Given information Block Start

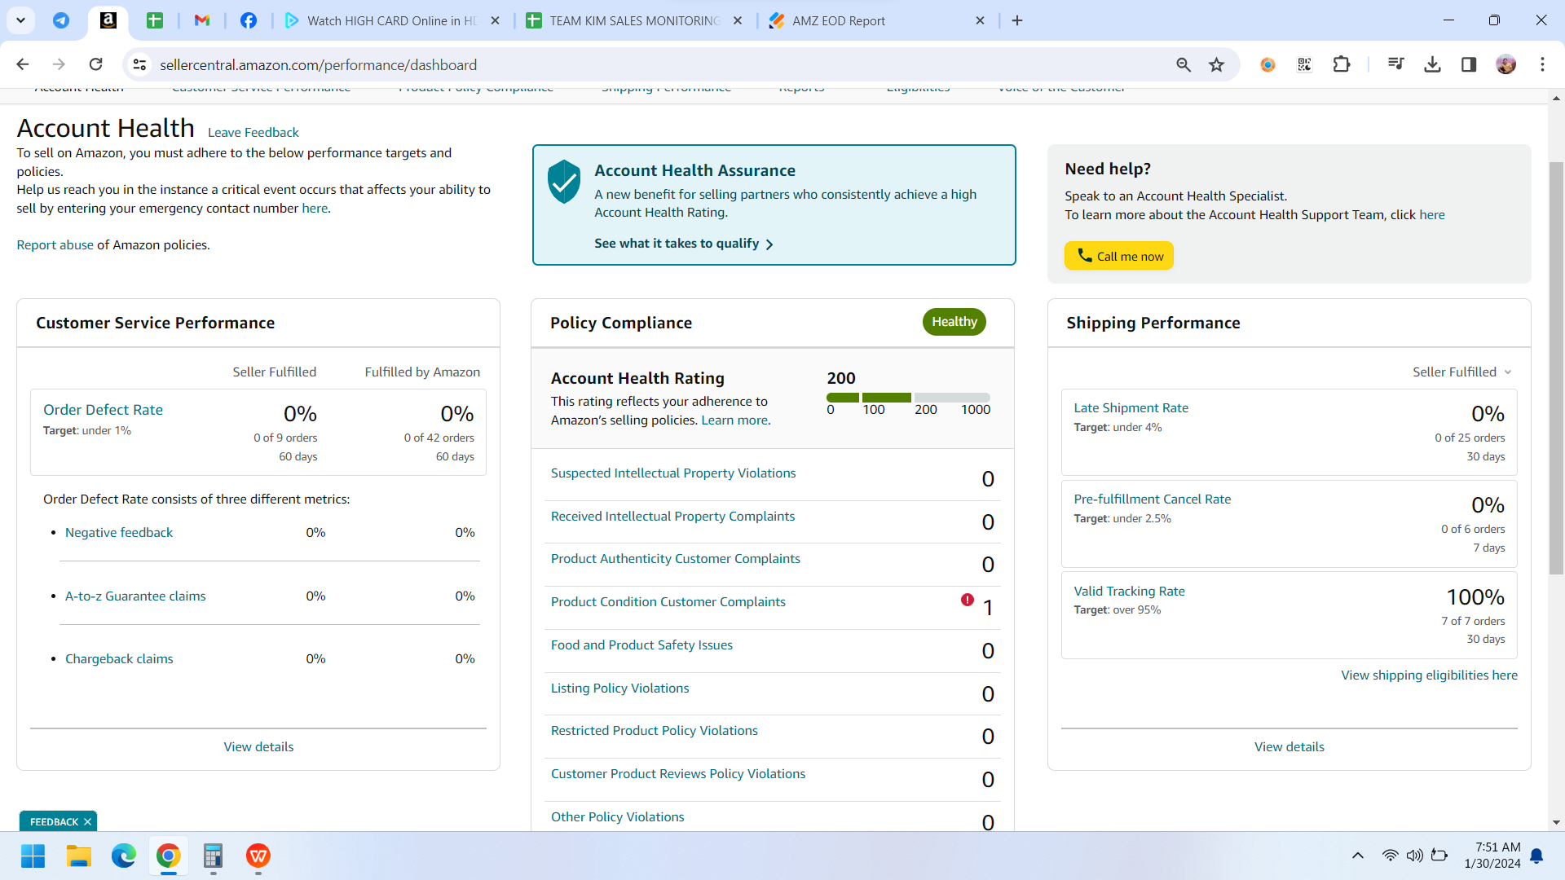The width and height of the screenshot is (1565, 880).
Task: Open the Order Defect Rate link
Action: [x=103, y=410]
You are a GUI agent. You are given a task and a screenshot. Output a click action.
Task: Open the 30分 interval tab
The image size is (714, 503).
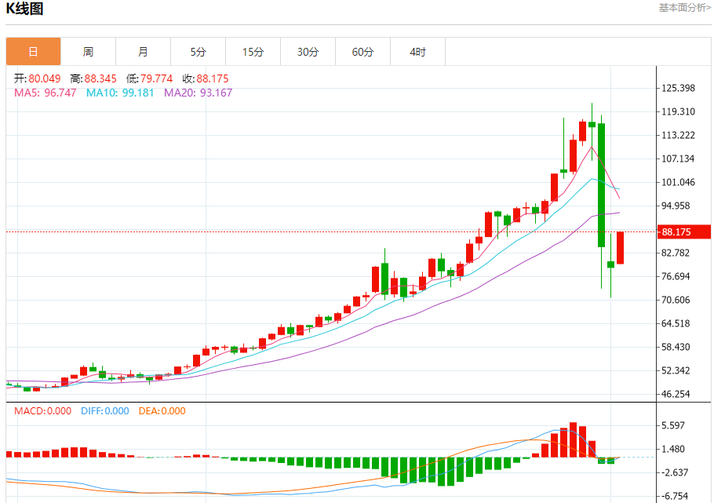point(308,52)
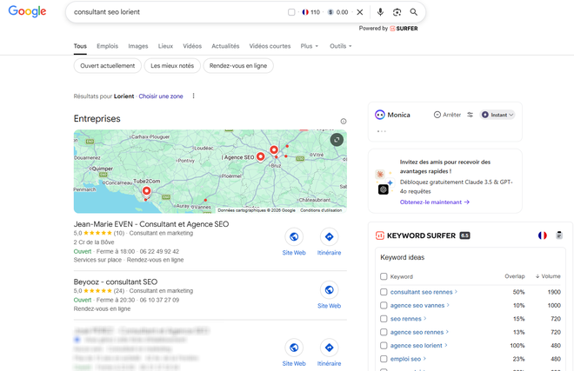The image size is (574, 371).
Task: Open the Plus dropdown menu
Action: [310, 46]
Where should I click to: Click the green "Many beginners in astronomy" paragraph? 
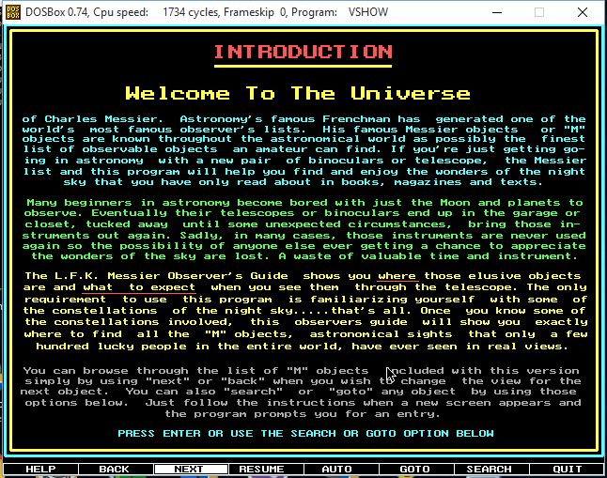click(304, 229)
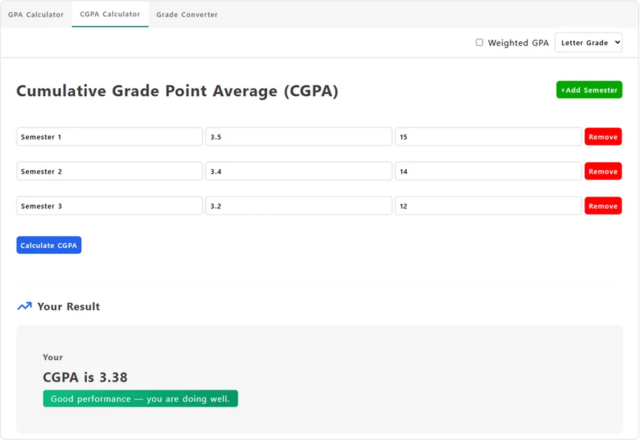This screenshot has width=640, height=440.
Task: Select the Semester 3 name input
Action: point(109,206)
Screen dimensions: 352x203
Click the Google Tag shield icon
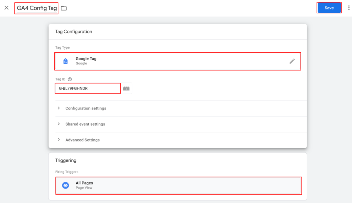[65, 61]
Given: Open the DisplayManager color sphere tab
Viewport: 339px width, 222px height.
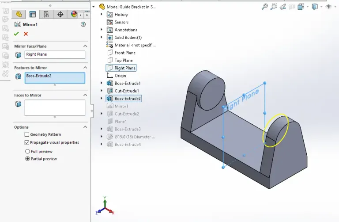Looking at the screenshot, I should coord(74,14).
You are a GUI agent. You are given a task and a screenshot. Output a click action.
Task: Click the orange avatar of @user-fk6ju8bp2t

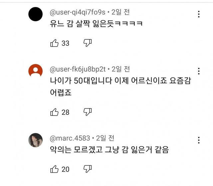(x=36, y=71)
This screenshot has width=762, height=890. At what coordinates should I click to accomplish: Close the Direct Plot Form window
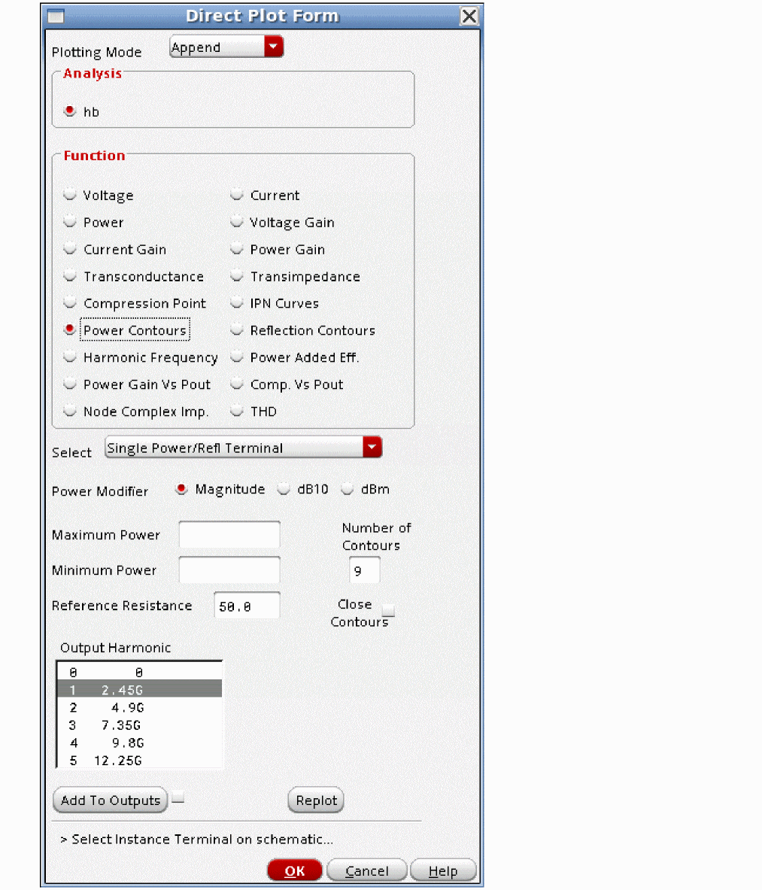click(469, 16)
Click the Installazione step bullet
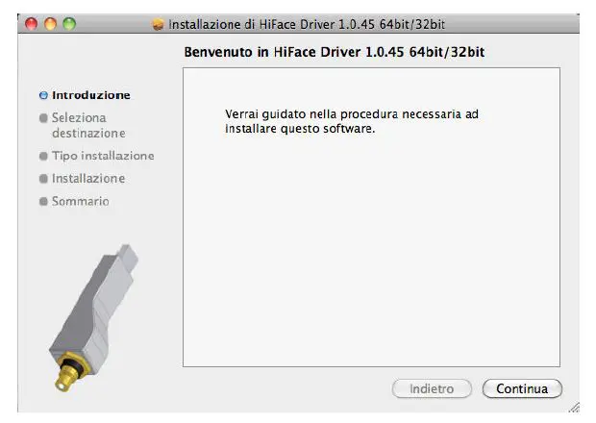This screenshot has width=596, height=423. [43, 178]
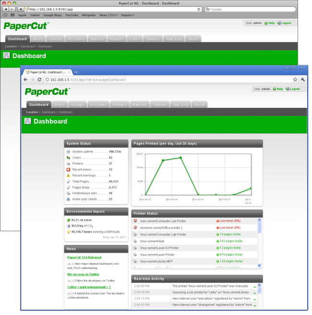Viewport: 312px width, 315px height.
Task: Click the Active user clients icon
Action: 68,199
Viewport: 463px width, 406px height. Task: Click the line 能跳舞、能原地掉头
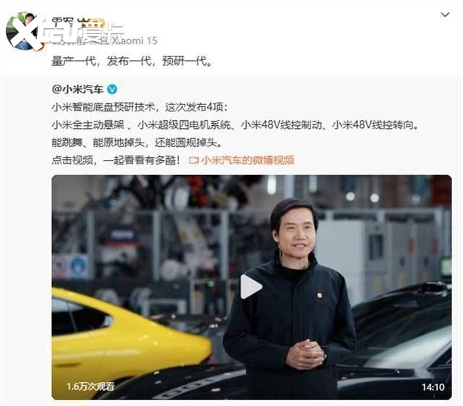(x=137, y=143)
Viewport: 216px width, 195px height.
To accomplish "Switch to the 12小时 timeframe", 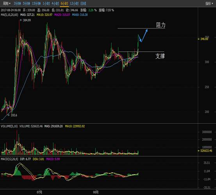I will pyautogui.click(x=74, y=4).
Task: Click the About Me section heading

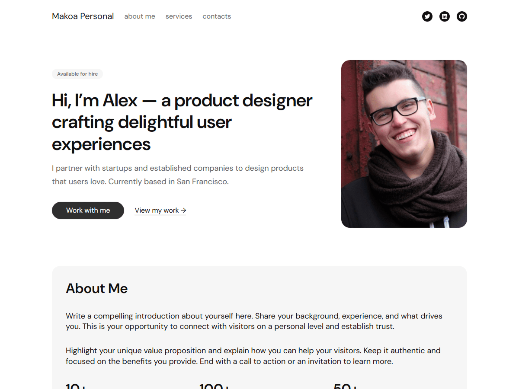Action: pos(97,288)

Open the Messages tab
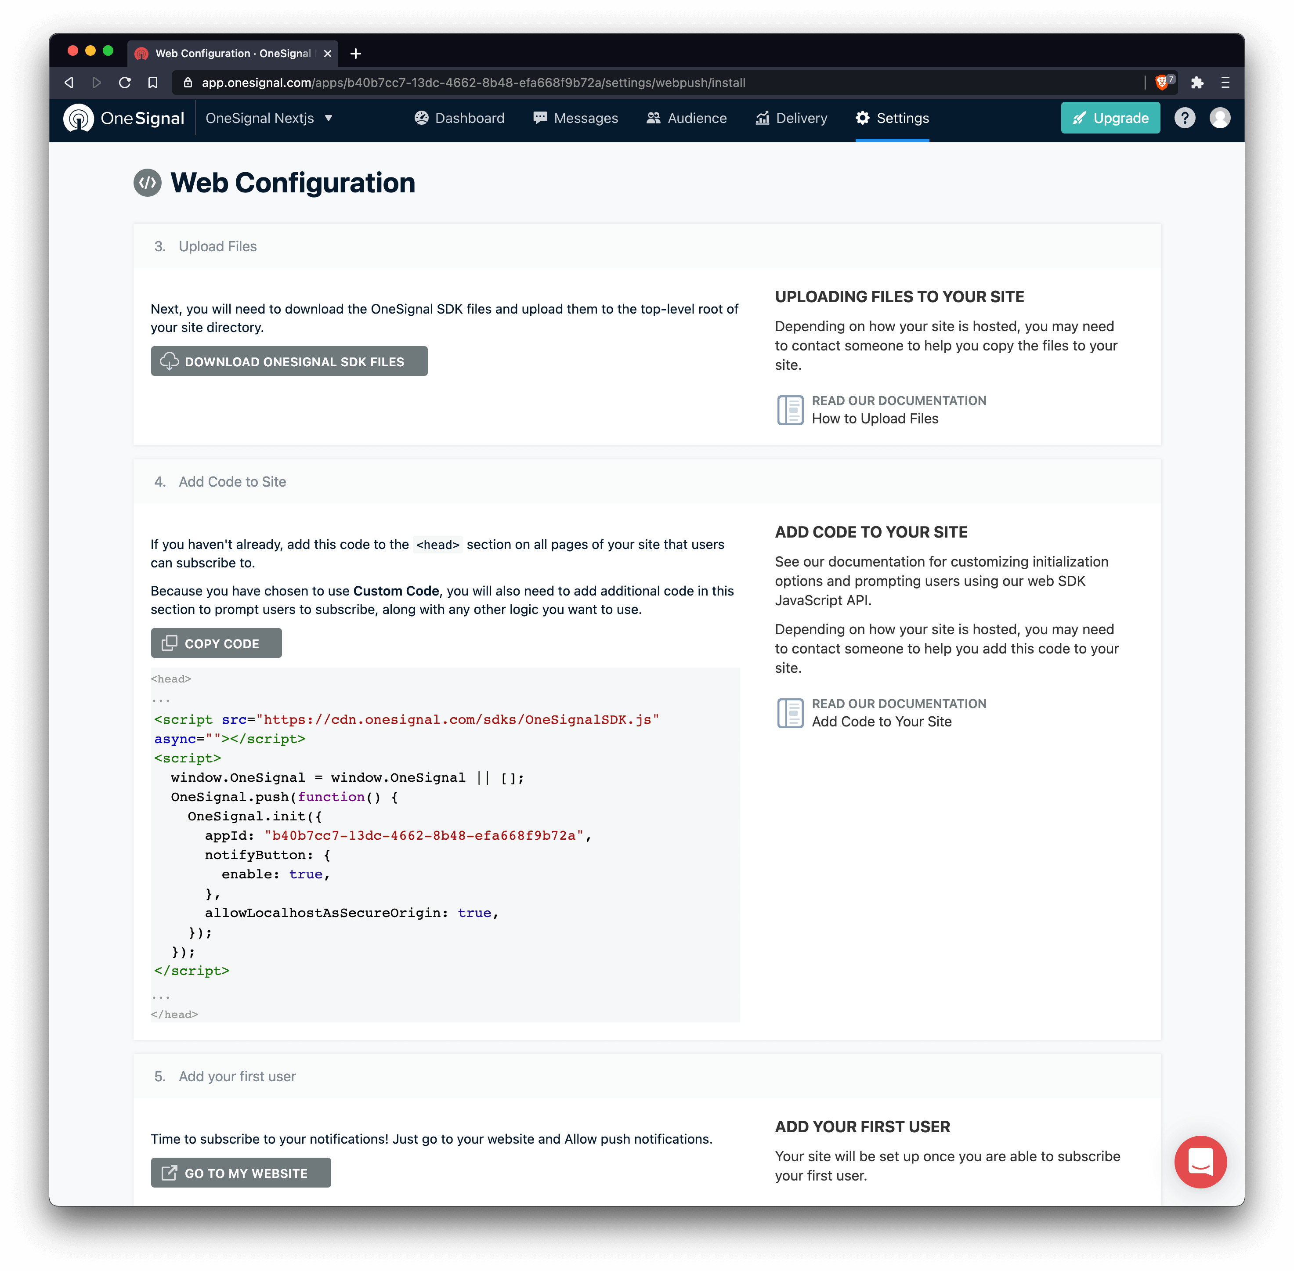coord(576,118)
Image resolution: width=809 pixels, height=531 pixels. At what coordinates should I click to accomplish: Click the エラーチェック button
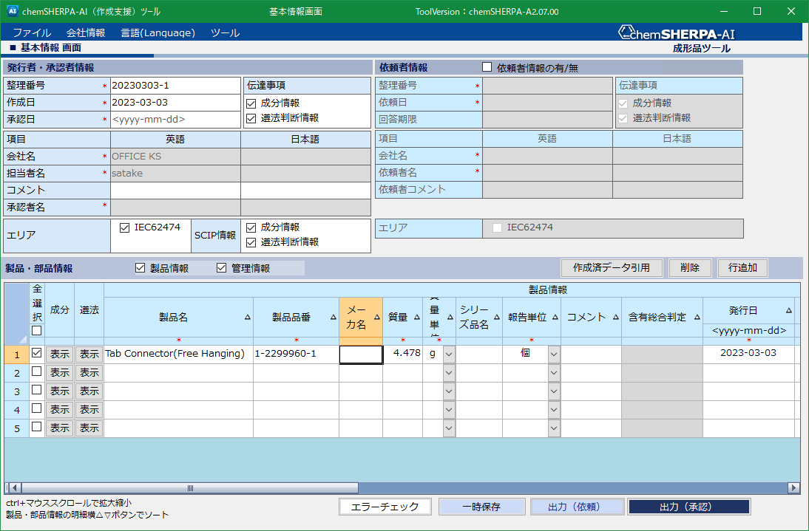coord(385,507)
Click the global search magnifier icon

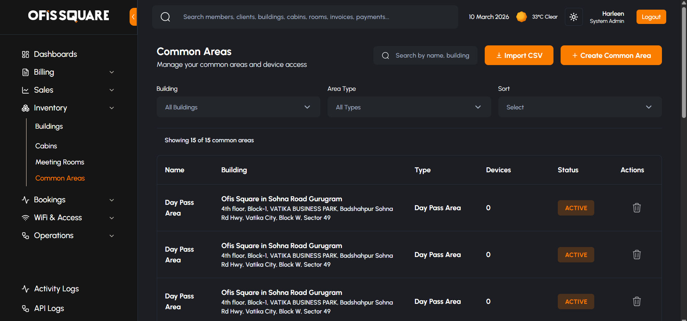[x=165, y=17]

Given information Block End

What is expected | Find the line that contains "Task: Click the About Me section heading" and repeat it, along with every line after it to the end of the data, exactly; drop the pictures.

Exercise output |
Task: Click the About Me section heading

Action: pos(97,288)

Open the Messages tab
coord(576,118)
Image resolution: width=809 pixels, height=531 pixels. At what coordinates should I click to accomplish: Click the エラーチェック button
coord(385,507)
Click the global search magnifier icon

[x=165, y=17]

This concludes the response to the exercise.